### Brano fornito
▼

Più di 100.000 persone a Roma; occupate ingresso e uscita dell’autostrada A1 a Firenze (più di 10.000 persone) e a Bologna (50.000). Bloccati i porti di Genova e di Venezia, con cariche violente che non hanno sciolto i cortei ed i presidi. Questo è il momento per rilanciare uno sciopero generale unitario contro la guerra imperialista ed il genocidio!
Meno male che sarebbe dovuta essere una giornata poco partecipata, caro Matteo Salvini: per quanto ci si ostini a seppellire il problema, la resistenza del popolo palestinese, e l’ondata di solidarietà internazionale che ha generato, continuano ad essere all’ordine del giorno grazie ad una mobilitazione che ha portato nelle strade di tutto il paese centinaia di migliaia di persone. Lo sciopero generale per Gaza, indetto dall’Unione Sindacale di Base, in concomitanza con la giornata internazionale di attivazione chiamata dalle realtà internazionali del movimento di solidarietà con la Palestina, è stato, a livello di massa critica, un successo senza precedenti negli ultimi due anni. A livello di adesioni, l’USB riporta che il 90% dei lavoratori del trasporto pubblico ed il 50% del personale ferroviario hanno aderito alla chiamata di sciopero (come ricordato da Francesco Staccioli, membro della direzione del sindacato, in un’intervista rilasciata al Domani): un segnale importante sulla base del quale costruire le prossime tappe della mobilitazione, che ancora non basta per raggiungere il rapporto di forze di cui abbiamo bisogno per paralizzare gli anelli della catena di montaggio bellica che si trovano in Italia.

▲

### Dati mostrati
▼

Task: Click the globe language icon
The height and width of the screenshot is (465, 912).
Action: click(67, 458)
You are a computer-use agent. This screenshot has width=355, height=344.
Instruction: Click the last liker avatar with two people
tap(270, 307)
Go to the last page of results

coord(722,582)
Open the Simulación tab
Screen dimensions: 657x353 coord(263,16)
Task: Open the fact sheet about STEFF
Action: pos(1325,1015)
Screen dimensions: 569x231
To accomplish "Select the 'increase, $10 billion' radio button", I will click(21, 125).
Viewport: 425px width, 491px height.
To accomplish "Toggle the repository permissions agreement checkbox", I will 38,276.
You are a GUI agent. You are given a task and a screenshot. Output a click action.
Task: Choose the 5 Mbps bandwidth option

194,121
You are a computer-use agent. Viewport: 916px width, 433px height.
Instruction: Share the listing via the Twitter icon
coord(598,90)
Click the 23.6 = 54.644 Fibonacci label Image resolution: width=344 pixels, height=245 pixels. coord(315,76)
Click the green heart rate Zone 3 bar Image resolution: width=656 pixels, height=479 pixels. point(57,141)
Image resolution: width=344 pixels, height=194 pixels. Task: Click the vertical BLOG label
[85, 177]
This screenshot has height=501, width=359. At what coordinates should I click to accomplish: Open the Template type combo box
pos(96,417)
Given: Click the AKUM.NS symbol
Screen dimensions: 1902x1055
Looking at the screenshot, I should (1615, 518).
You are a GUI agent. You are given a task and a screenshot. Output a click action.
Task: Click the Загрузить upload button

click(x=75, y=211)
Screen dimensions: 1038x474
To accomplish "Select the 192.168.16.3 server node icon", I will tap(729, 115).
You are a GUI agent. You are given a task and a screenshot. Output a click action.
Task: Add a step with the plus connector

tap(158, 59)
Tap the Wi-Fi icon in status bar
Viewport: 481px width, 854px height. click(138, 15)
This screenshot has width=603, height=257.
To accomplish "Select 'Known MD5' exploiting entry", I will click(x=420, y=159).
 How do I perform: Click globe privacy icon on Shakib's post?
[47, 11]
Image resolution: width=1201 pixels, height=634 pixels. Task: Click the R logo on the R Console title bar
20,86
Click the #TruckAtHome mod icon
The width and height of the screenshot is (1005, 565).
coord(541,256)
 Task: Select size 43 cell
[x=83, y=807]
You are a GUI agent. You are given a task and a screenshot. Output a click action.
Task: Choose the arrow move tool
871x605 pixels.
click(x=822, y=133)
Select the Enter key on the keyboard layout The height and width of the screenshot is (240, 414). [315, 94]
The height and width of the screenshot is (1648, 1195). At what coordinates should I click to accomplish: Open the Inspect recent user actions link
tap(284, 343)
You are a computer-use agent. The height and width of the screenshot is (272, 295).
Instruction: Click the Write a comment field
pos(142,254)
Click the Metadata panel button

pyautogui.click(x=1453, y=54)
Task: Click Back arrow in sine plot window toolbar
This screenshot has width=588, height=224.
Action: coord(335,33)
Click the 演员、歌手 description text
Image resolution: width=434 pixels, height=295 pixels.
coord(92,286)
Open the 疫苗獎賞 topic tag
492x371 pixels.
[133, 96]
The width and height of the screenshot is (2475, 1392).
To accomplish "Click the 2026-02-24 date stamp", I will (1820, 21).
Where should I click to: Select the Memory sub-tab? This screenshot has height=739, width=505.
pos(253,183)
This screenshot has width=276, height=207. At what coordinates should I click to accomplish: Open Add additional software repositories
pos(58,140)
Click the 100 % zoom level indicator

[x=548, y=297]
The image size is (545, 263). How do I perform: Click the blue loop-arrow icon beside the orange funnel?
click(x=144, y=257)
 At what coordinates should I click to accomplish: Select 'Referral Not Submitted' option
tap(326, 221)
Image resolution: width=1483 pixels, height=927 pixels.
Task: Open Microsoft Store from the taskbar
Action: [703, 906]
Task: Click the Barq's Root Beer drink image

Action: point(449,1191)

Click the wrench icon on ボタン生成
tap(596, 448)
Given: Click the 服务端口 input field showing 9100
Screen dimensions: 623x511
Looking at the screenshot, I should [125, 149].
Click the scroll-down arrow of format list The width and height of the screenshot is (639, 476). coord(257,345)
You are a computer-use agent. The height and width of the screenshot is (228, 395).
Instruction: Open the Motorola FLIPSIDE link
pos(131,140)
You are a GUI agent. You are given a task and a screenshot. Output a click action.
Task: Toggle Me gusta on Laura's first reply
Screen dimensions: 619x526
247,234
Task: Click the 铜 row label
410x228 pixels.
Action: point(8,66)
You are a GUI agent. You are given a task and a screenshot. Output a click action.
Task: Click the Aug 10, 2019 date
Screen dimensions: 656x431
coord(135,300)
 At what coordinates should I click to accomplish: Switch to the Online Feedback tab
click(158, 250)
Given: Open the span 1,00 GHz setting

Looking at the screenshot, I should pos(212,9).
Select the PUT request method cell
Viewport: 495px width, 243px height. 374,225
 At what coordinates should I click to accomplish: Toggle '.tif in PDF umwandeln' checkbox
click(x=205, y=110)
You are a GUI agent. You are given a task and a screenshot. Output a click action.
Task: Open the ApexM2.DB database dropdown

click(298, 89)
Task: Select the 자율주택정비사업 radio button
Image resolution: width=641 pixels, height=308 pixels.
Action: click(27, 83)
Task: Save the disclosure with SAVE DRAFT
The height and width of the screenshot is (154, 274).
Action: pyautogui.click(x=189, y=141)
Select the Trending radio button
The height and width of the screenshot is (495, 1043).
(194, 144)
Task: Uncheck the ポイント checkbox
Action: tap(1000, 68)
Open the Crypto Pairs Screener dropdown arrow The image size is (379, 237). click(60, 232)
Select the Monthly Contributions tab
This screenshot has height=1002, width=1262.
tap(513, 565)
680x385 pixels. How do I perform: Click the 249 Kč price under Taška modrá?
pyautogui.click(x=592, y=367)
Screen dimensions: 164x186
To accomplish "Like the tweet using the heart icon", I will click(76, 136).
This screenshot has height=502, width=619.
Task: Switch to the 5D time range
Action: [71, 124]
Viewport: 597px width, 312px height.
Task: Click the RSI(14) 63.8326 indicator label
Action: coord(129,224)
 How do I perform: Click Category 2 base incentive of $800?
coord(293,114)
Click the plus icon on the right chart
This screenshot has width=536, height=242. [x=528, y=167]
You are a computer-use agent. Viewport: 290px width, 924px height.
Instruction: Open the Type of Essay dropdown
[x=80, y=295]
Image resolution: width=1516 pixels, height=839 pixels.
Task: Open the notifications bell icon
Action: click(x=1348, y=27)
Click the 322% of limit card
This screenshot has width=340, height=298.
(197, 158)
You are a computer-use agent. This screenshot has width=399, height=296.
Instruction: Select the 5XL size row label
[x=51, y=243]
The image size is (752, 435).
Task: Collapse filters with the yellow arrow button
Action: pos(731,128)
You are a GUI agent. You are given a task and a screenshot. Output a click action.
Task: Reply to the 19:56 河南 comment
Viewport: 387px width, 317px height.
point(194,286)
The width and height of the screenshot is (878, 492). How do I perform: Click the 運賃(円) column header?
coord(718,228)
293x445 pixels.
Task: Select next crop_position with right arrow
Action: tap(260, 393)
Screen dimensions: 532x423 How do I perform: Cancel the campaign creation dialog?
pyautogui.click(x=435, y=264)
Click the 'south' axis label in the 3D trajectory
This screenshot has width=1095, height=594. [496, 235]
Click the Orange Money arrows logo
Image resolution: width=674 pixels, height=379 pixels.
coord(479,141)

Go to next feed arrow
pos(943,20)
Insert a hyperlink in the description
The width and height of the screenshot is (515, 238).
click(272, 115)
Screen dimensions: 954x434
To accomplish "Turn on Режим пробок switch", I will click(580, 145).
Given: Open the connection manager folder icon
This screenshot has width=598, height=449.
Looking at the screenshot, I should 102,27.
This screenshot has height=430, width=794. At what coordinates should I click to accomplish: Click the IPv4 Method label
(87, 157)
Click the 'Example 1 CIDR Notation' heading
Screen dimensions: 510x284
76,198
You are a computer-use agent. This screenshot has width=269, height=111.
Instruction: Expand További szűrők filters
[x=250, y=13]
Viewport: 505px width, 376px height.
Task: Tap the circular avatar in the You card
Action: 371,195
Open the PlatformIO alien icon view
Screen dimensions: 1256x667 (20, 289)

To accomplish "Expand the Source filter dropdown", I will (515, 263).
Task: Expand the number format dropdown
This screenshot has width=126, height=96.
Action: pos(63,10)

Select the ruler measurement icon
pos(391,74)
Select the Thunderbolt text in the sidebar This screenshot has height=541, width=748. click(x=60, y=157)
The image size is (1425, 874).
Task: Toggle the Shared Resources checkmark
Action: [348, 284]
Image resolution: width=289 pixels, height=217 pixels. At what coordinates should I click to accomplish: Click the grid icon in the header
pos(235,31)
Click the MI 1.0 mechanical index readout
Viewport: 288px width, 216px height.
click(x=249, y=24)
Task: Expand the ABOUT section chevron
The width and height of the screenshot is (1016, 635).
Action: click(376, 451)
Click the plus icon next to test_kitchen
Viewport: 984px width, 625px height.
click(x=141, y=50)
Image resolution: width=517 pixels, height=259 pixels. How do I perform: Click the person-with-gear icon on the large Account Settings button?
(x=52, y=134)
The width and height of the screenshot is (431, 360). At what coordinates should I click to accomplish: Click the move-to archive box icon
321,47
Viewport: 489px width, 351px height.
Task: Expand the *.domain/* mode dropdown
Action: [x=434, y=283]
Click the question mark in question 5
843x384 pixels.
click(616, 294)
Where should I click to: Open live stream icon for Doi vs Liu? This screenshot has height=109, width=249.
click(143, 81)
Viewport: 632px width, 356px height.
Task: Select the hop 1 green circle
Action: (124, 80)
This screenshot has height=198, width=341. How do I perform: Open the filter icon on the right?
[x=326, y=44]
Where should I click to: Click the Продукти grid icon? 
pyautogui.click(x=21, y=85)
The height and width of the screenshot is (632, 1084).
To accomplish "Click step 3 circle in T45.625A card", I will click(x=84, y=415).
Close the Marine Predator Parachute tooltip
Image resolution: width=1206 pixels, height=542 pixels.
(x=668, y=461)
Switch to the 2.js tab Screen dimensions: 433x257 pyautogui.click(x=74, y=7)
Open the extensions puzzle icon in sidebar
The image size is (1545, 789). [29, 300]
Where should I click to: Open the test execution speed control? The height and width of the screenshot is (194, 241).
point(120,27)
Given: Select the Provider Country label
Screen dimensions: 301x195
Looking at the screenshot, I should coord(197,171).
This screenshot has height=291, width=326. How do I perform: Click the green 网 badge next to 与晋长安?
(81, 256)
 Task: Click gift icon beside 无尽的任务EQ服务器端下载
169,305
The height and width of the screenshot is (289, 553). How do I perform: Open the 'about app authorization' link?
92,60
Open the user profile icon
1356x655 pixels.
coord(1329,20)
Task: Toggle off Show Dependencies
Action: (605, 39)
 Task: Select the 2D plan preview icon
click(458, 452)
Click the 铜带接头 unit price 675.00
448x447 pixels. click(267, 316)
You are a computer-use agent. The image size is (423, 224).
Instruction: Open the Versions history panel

▲

### Serie di compiti
1. Nel brano sullo sciopero generale per Gaza, quale sindacato ha indetto lo sciopero?
2. Prosegui il brano sullo sciopero generale per Gaza a partire dalla fine dell'ultima frase.

### Serie di soluzioni
1. L'Unione Sindacale di Base (USB).

2.
Tuttavia, ora, si apre una nuova fase per un movimento di solidarietà che, pur riuscendo a restare al centro del dibattito pubblico da quando si è aperta l’offensiva genocidiaria di Israele nel 2023, ha faticato ad estendere il suo perimetro di riferimento nei settori operai più massicci e strategici: l’iniziativa del blocco dei porti di Salerno, Venezia, e soprattutto Genova, sotto la spinta del Collettivo Autonomo Lavoratori Portuali (CALP), affiliati ad USB, ha prodotto, in concomitanza con la partenza della Global Sumud Flotilla, una sensazione generalizzata di speranza e di fiducia nelle possibilità che una mobilitazione realmente unitaria di studenti, lavoratori e oppressx, centrata sulla forza strategica della classe lavoratrice possa non solo fermare il massacro perpetrato quotidianamente dallo Stato d’Israele, ma anche ripensare il ruolo delle masse popolari di questo paese nel decidere le sorti del sistema che ha prodotto questa situazione, e che ha collocato l’Italia nel campo dell’imperialismo occidentale.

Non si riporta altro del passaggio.